----- RECORD SET

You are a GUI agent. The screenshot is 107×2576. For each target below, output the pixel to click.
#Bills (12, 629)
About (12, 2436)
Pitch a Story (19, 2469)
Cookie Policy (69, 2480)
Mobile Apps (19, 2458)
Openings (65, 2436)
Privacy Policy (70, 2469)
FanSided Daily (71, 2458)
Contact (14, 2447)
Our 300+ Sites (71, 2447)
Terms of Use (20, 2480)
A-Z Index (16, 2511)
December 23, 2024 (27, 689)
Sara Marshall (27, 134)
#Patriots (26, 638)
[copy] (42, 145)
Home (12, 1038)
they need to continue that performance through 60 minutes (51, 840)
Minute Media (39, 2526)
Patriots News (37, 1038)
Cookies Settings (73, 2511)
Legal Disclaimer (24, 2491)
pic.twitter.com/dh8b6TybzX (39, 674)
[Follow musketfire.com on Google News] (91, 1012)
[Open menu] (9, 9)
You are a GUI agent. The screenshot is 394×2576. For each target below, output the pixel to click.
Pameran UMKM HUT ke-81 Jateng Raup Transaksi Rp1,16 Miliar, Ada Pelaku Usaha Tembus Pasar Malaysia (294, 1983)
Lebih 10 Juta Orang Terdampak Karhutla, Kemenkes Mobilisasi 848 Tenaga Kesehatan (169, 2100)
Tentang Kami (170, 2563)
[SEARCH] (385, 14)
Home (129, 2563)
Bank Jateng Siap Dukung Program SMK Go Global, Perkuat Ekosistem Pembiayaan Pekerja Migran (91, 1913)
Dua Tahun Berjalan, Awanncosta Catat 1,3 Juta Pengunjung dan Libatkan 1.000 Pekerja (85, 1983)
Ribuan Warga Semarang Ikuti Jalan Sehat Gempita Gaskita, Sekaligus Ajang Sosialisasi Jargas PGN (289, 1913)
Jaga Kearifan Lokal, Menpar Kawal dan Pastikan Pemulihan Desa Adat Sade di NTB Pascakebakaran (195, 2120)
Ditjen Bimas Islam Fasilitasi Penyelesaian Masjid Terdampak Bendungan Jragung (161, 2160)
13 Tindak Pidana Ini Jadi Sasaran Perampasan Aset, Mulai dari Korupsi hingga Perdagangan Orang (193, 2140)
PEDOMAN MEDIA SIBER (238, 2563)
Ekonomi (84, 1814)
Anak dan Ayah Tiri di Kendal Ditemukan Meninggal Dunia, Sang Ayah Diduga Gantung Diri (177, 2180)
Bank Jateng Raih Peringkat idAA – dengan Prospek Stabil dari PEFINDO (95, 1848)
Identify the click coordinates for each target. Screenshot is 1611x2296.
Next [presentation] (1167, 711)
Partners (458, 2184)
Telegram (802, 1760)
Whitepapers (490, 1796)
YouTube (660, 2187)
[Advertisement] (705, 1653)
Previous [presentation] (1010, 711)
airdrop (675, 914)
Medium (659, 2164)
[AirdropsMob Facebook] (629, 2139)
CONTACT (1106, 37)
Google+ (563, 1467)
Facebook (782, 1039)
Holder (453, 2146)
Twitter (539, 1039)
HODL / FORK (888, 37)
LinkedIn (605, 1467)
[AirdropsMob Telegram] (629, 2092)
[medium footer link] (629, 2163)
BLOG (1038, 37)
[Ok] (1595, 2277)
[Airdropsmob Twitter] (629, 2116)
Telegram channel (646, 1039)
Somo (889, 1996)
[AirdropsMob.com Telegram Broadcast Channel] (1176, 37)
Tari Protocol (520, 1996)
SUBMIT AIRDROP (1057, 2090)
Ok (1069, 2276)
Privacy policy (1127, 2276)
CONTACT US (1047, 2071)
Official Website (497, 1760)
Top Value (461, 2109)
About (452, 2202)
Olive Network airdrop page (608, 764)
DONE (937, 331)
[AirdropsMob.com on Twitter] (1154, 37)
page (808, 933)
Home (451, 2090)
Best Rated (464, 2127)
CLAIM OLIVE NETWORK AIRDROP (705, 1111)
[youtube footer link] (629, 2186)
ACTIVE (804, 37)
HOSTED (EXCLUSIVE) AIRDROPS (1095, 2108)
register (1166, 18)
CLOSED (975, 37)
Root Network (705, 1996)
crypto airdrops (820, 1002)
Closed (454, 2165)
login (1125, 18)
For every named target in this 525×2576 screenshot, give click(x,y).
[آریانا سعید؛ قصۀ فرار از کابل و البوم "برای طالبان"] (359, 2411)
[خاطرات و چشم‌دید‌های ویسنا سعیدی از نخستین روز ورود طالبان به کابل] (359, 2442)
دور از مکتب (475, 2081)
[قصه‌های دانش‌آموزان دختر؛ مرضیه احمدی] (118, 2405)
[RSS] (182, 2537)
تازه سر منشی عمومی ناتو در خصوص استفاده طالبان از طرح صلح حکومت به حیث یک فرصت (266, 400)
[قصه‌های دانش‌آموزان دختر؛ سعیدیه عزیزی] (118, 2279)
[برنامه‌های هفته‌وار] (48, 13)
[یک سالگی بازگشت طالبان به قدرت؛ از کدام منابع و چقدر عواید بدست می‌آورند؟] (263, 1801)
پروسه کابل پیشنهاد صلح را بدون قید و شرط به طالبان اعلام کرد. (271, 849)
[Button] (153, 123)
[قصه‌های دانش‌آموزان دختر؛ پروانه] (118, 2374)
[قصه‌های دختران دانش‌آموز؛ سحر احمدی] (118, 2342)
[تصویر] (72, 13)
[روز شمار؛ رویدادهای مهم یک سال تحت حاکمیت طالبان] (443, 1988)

----------

> [EXERCISE]
Start at the first line of the material. Reproduce every line exactly, ending with the line that holds "Cookies Settings (73, 2511)".

> [EXERCISE RESPONSE]
You are a GUI agent. The screenshot is 107×2576. For each target below, output the pixel to click.
#Bills (12, 629)
About (12, 2436)
Pitch a Story (19, 2469)
Cookie Policy (69, 2480)
Mobile Apps (19, 2458)
Openings (65, 2436)
Privacy Policy (70, 2469)
FanSided Daily (71, 2458)
Contact (14, 2447)
Our 300+ Sites (71, 2447)
Terms of Use (20, 2480)
A-Z Index (16, 2511)
December 23, 2024 (27, 689)
Sara Marshall (27, 134)
#Patriots (26, 638)
[copy] (42, 145)
Home (12, 1038)
they need to continue that performance through 60 minutes (51, 840)
Minute Media (39, 2526)
Patriots News (37, 1038)
Cookies Settings (73, 2511)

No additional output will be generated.